======== Text block
Robert C. Scheinfeld and Parker H. Bagley ()
A petition for certiorari from the decision in Commil v. Cisco—in which the U.S. Court of Appeals for the Federal Circuit recognized for the first time that “evidence of an accused infringer’s good-faith belief of invalidity may negate the requisite intent for induced infringement”1—is expected within the month. On Oct. 25, 2013, the Federal Circuit denied Commil’s petition for rehearing en banc by a vote of 6-5 and two strongly worded dissenting opinions. Whether this disagreement will capture the attention of the Supreme Court is yet to be seen. Notwithstanding the high court’s potential future involvement, Commil may represent a culmination of a broad transformation in the law of induced infringement, albeit one without particular clarity or resolution.
The doctrine of induced infringement, codified in 35 U.S.C. §271(b), seeks to “protect patent rights from subversion by those who, without directly infringing the patents themselves, engage in acts designed to facilitate infringement by others.”2 The reach of the doctrine of induced infringement, however, has historically been tempered by considerations of potential abuse and discouragement of lawful commerce.3 Indeed, the Supreme Court has noted, with reference to the related doctrine of contributory infringement, that the judicial history of indirect infringement “may be said to be marked by a period of ascendancy, in which the doctrine was expanded to the point where it became subject to abuse, followed by a somewhat longer period of decline….”4 Induced infringement jurisprudence can thus be considered a manifestation of dynamic countervailing considerations which has reached disequilibrium—heralding disagreement, dissenting opinions, and uncertainty.
The current mechanism, established to both deter abuse of the patent system and to promote legitimate competition, is embodied in the requirement that an alleged inducer possess specific intent to induce such infringement.5 In 2008, the Federal Circuit’s decision in Broadcom v. Qualcomm espoused a low threshold for proving inducement, allowing plaintiffs to use failure to obtain a non-infringement opinion of counsel as evidence of specific intent. But since Broadcom, the specific intent requirement has steadily become more exacting.
================
▸ Task description
Repeat word for word the passage of the article on induced patent infringement that opens with the words containing "The current mechanism, established" and closes with "become more exacting.".
======== Raw data
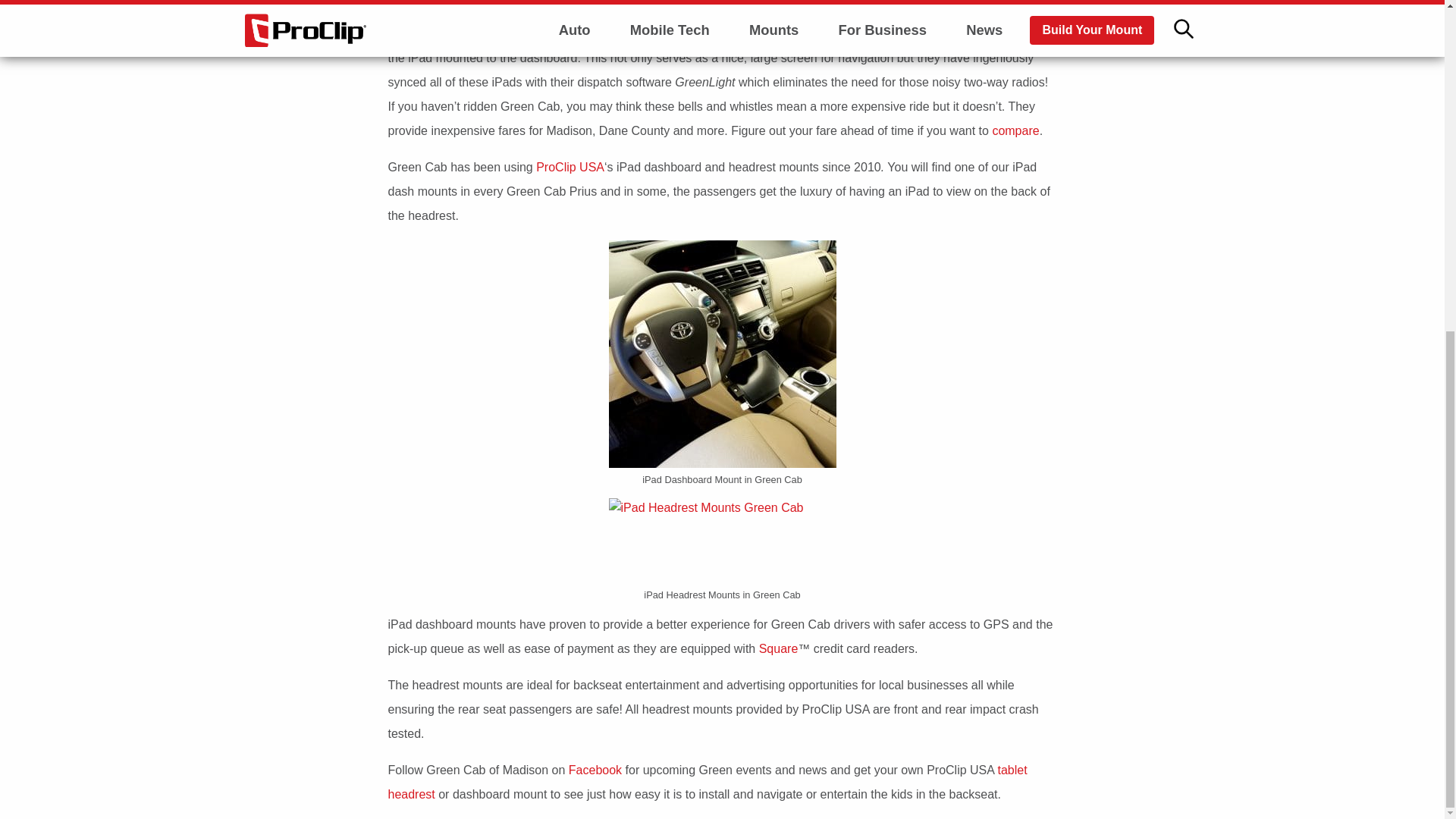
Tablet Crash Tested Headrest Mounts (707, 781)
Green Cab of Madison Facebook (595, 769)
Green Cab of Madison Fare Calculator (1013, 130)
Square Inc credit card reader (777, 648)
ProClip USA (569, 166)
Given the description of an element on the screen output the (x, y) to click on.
================
▸ Response to this task
The current mechanism, established to both deter abuse of the patent system and to promote legitimate competition, is embodied in the requirement that an alleged inducer possess specific intent to induce such infringement.5 In 2008, the Federal Circuit’s decision in Broadcom v. Qualcomm espoused a low threshold for proving inducement, allowing plaintiffs to use failure to obtain a non-infringement opinion of counsel as evidence of specific intent. But since Broadcom, the specific intent requirement has steadily become more exacting.